Valter Hugo Mãe

Feira do Livro


Rubrica "Cidadania Impura", de Valter Hugo Mãe.

Passarei a tarde na Feira do Livro de Lisboa para autógrafos e conversas rápidas com leitores. Nunca sei bem o que fazer para merecer que tanta gente me encontre para uma dedicatória num livro. Tenho sempre a convicção de que deveria haver uma oferta qualquer, uma espécie de recordação que virasse símbolo do encontro e da alegria de nos vermos assim. O carinho dos desconhecidos é uma fortuna sem fim. Acusa-se nas mais diversas situações, torna-se a chave de soluções sem fim que trazem à minha vida sorte.

Os leitores, como uma multidão dispersa, cuidam de muito do que me poderia perturbar, prejudicar, enganar. Salvam-me de perigos, facilitam-me diante de empecilhos, trazem felicidade a instantes de pesar e dúvida. Por várias vezes foram os perfeitos desconhecidos que, por me haverem lido, me livraram de burlas e agressões, levaram a casa, me disseram como pôr o pé.

Não há muito como explicar o que acontece entre um autor e seus leitores. O investimento na leitura de um livro implica a intimidade e, por mais que saibamos ou suspeitemos da mentira que nos é contada, a imaginação é suficiente ternura, é suficiente verdade para que se possa construir uma relação de admirável profundidade.

Habituo-me a ver as pessoas como amigas de quem nunca soube.

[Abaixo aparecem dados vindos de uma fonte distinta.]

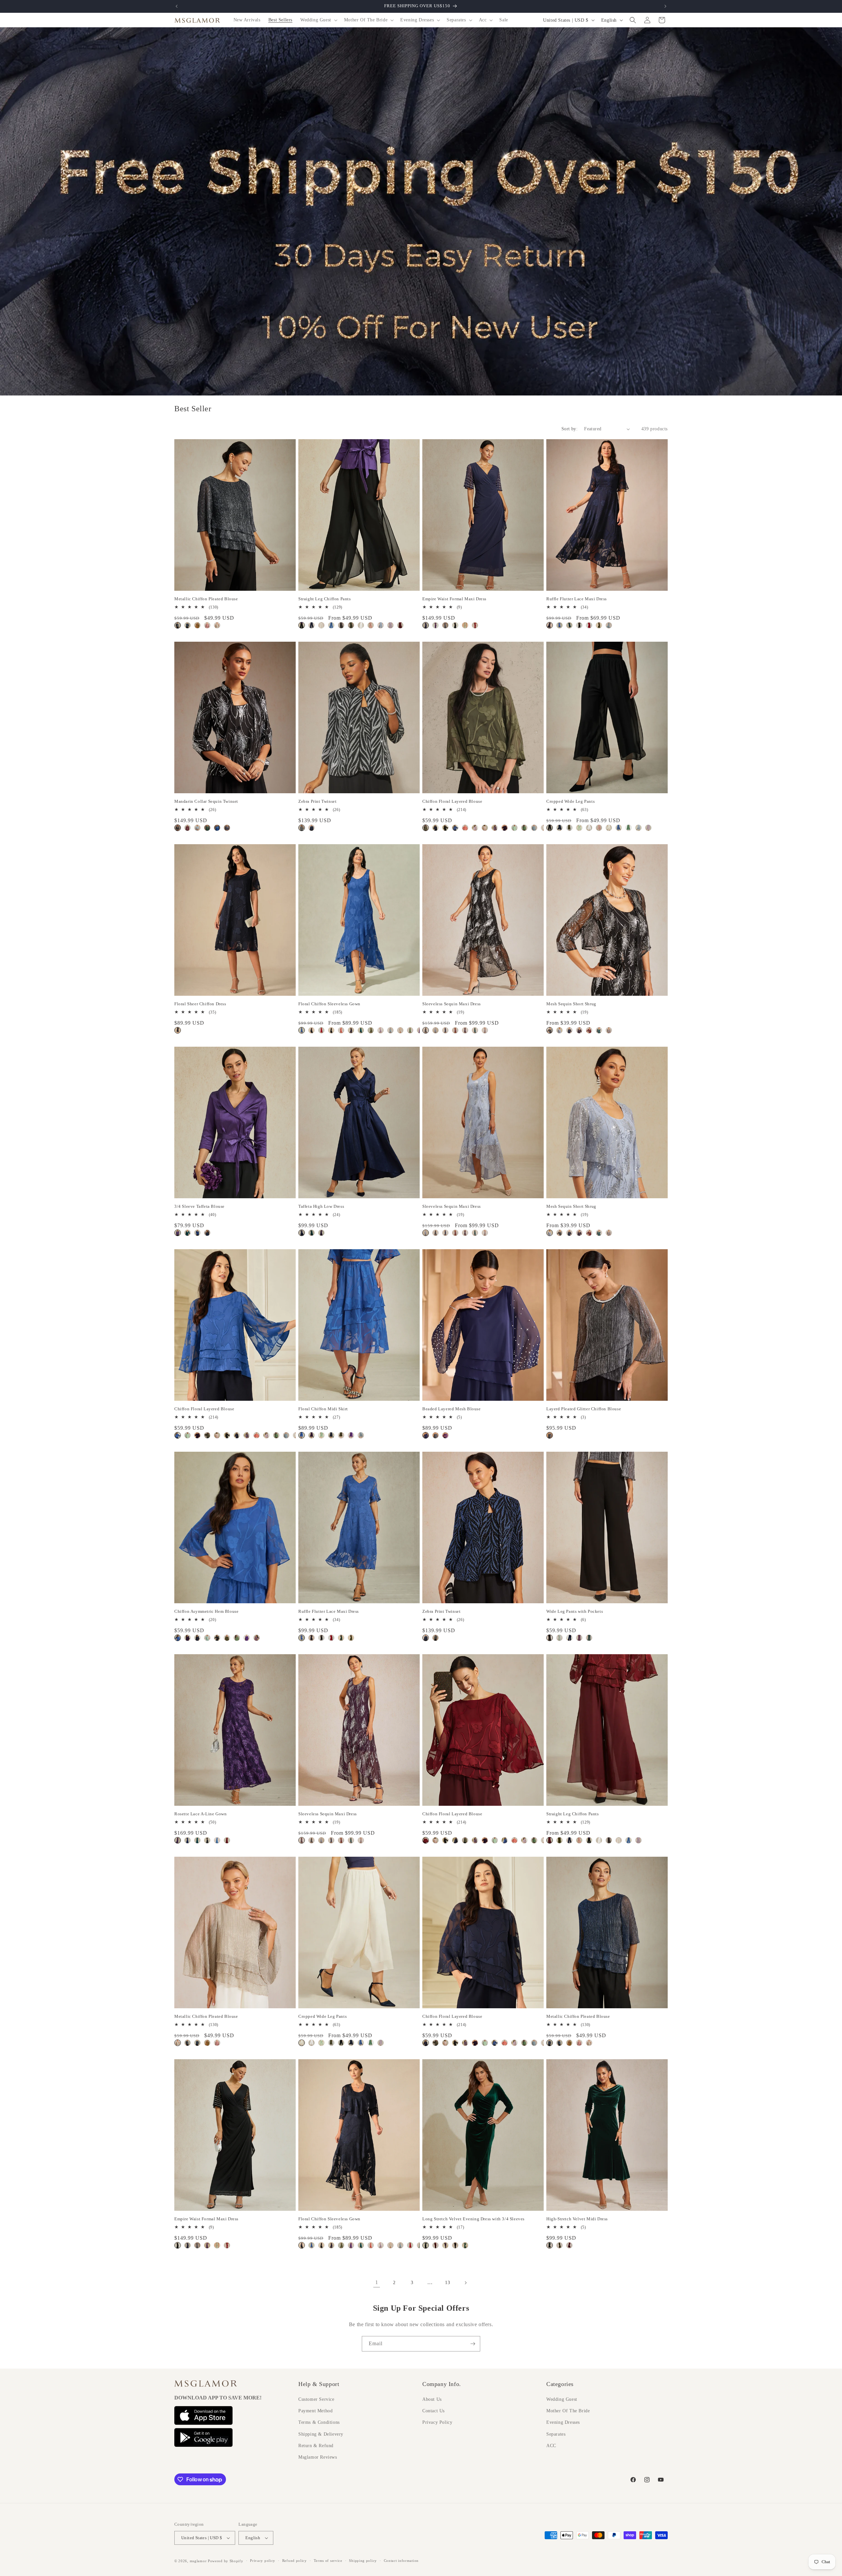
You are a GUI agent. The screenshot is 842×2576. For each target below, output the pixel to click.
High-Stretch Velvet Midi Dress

Amigos que, até então, estiveram apenas em estatísticas, abreviados pela pragmática dos números, mas que imediatamente se levantam dessa abstracção e se fazem gente com sua inteireza de sonhos e receios, sua inteireza de esplendor e incompletudes. Gente de verdade que importa aos meus livros tanto quanto importo eu.

A Feira do Livro de Lisboa, nossa gigante festa de quem lê, acontece-me sempre debaixo de um calor insuportável e desafia os resistentes. Ainda assim, é sobretudo tempo de belas surpresas. Ao fim de uma tarde de autógrafos, guardo com carinho os postais que me escrevem, os papelinhos onde me deixam frases, desenhos, indicações para o que não posso perder na cidade e no Mundo. Trazem-me bolos e peças de roupa, artesanatos vários que espalham, depois, beleza pela minha casa. Nunca volto igual. Volto invariavelmente admirado com o poder dos livros. De como inventam entre mim e essa generosa multidão uma cidade misturada de emoções onde vivemos, afinal, uns com os outros carregados de laços, carregados de ternuras, de facto.